Şerif Teasle’in Rambo’nun serseri görünüşü yüzünden kasabadan kapı dışarı etmeye çalışmasının nedeni de bu önyargıdır. Oysa Rambo, asker arkadaşının annesiyle konuşurken bile mahcup tavırlar sergileyen, cebinde türlü çeşit ıvır zıvır arasında fotoğraf ararken bunun için özür dileyen, iyi huylu nazik biridir. Kasabada kimseyi rahatsız etmemiş, Şerif’e de hakaretlerine rağmen tek kötü söz söylememiştir. Ama yargılayıcı gözler onu görür görmez belli bir kategoriye yerleştirmiş ve sorun yaratacak, korkulması gereken bir “öteki” ilan etmişlerdir. Rambo hayatına devam edebilmek için bir amaç, nefes alabileceği bir yer aramaktadır. Arkadaşının ölüm haberini aldıktan sonra kendini yollara vuran Rambo’nun yolu “Hope” kasabasına düşer ama ne yazık ki umduğu şeyleri yine bulamayacaktır.
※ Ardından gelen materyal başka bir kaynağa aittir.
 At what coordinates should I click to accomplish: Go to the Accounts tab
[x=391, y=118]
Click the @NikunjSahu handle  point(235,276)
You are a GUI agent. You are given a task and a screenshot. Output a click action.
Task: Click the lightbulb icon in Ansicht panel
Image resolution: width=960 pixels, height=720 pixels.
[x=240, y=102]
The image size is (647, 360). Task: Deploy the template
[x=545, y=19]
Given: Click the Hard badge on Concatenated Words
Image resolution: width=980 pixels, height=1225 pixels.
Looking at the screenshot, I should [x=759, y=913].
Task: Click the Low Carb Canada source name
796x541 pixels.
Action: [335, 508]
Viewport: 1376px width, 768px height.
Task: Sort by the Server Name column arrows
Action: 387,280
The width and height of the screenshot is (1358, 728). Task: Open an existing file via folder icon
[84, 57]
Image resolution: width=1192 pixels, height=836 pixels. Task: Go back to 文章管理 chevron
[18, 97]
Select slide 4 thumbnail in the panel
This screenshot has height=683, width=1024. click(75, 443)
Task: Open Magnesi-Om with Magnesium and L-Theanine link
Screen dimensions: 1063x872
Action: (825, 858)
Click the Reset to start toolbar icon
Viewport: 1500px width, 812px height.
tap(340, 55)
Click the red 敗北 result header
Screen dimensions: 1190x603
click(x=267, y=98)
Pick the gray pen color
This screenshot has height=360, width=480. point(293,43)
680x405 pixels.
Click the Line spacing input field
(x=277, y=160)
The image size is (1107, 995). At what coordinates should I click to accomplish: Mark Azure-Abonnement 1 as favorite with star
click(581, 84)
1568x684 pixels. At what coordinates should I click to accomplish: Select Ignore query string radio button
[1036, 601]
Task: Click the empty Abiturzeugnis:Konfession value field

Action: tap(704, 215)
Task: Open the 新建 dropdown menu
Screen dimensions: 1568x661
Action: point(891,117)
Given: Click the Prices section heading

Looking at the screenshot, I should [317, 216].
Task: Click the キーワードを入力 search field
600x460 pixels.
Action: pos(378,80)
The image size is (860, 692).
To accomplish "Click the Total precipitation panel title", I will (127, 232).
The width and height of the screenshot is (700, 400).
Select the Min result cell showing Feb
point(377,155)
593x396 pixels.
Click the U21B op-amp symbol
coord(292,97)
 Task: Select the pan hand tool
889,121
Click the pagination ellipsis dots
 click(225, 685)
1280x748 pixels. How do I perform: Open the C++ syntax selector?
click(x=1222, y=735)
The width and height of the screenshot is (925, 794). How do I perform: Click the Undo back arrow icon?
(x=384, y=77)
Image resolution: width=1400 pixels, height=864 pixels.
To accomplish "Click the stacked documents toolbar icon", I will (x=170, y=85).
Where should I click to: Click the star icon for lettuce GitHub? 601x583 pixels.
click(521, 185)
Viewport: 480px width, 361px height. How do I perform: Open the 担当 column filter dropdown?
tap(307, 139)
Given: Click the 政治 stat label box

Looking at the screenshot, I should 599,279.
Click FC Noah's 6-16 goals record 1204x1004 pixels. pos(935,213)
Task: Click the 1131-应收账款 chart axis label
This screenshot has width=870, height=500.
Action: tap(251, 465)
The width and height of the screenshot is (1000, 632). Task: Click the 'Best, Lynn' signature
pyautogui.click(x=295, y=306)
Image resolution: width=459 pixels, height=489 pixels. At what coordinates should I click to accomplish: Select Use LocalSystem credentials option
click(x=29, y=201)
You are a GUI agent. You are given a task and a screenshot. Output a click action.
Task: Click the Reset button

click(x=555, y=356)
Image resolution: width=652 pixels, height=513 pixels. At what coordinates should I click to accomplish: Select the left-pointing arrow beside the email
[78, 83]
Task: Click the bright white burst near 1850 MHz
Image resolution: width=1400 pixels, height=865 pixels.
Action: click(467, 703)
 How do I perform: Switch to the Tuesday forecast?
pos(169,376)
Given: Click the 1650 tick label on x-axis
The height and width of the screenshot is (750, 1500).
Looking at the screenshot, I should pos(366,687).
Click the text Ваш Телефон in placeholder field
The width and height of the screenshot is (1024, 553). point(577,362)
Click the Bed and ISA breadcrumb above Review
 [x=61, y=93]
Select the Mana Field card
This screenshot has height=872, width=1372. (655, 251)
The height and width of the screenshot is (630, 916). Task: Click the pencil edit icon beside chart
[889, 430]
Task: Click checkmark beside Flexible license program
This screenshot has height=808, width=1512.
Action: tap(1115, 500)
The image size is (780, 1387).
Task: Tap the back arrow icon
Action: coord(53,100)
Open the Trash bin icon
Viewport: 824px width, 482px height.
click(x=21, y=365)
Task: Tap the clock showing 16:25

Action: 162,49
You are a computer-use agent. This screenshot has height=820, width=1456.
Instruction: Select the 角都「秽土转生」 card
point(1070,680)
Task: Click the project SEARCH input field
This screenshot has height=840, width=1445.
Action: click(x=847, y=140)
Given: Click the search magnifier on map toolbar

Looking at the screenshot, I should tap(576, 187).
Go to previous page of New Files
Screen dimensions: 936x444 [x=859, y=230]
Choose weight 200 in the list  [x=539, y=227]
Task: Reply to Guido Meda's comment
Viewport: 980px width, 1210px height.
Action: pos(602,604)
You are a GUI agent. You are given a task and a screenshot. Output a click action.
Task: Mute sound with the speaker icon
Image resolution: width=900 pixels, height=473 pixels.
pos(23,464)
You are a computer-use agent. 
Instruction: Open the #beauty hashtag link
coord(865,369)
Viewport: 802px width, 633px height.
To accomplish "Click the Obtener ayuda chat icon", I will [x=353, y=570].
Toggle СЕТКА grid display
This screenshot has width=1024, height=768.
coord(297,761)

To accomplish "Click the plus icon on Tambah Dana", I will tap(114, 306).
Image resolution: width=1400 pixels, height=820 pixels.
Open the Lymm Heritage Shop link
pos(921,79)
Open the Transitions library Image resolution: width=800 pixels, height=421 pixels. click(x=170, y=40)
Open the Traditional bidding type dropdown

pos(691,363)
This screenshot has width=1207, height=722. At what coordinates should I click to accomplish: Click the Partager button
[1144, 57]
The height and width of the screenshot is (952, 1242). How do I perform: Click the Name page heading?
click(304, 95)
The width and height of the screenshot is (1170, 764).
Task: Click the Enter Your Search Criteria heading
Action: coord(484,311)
Rambo filmde hep haksızlıklara uğrar. Hiçbir şey yapmadığı halde tutuklanması ve karakolda polislerden gördüğü insanlık dışı muamele kimselere kanıtlayamayacağı gerçeklerdir. Görevini kötüye kullanarak onu öldürmeye kalkan polis can verince, olayların daha çok büyümemesi için silahsız ve ellerini kaldırmış halde Şerif Teasel’a dert anlatmaya çalışır. Ama Teasel ona ateş ederek karşılık verir. Televizyon muhabiri bile helikopterden düşüp ölen polisin Rambo tarafından silahla vurulduğunu, kurtulanların da eğitim ve teçhizatları sayesinde bunu başardıklarını söyler. Ama biz gerçekleri bildiğimiz için bu haksızlıklar karşısında da yapayalnız kalmış olan Rambo’nun durumu karşısında saçımızı başımızı yolar, adaletin sağlanmasını isteriz.
EFSANENİN KODLARI
Polis ve devlet şiddetinin yol açtığı adaletsiz ve insanlık dışı olgular günümüzde de sürüp gidiyor. Görevi toplumu korumak, toplum içinde yaşanabilecek saldırı ve çatışmalarda adaleti sağlamak olan, bu şekilde de insanların, uğradıkları haksızlıklar karşısında adaletin sağlanacağına dair güven beslemeleri gereken kurumlar tam tersine adaletsizliğin kaynağı olduğunda, uygarlık adına oluşturulmuş tanımlar anlamsızlaşmaya başlar. Adalet sağlanmalıdır, bunu görevli kurumlar sağlayamıyorsa doğal olarak başkaları sağlamaya kalkacaktır. Esir kampında gördüğü işkencelerden dolayı bir korku geliştirmiş olan Rambo’nun onu sabunsuz tıraş etmeye kalkan polislere direnmesi üzerine, karakoldaki tek duyarlı polis olan Mitch “Görmüyor musunuz bu adam deli.” diyerek ona kötü muamele edilmesine karşı çıkar. Yine de, ağır bir ruhsal bunalım yaşamakta olan Rambo’nun halini dikkate almazlar. Rambo adaleti kendi sağlamak zorundadır. Bunu da kanunlara göre değil, kendi ölçütlerine göre yapacaktır. Onun ölçütü de kasabayı yerle bir etmektir. Savaş dehşetini yaşamış bir askerin daha sonra yaşadığı ruhsal çöküntüyü İlk Kan’dan daha şiddetli anlatabilen bir film yoktur. Rambo’nun içinde yaşadığı karmaşa ve çıkmazlar filme, “labirenti andıran sonu belirsiz maden ocağı tünelleri” ve en sonda “cehenneme dönen kasaba” şeklindeki görsel anlatımlarla verilmiştir.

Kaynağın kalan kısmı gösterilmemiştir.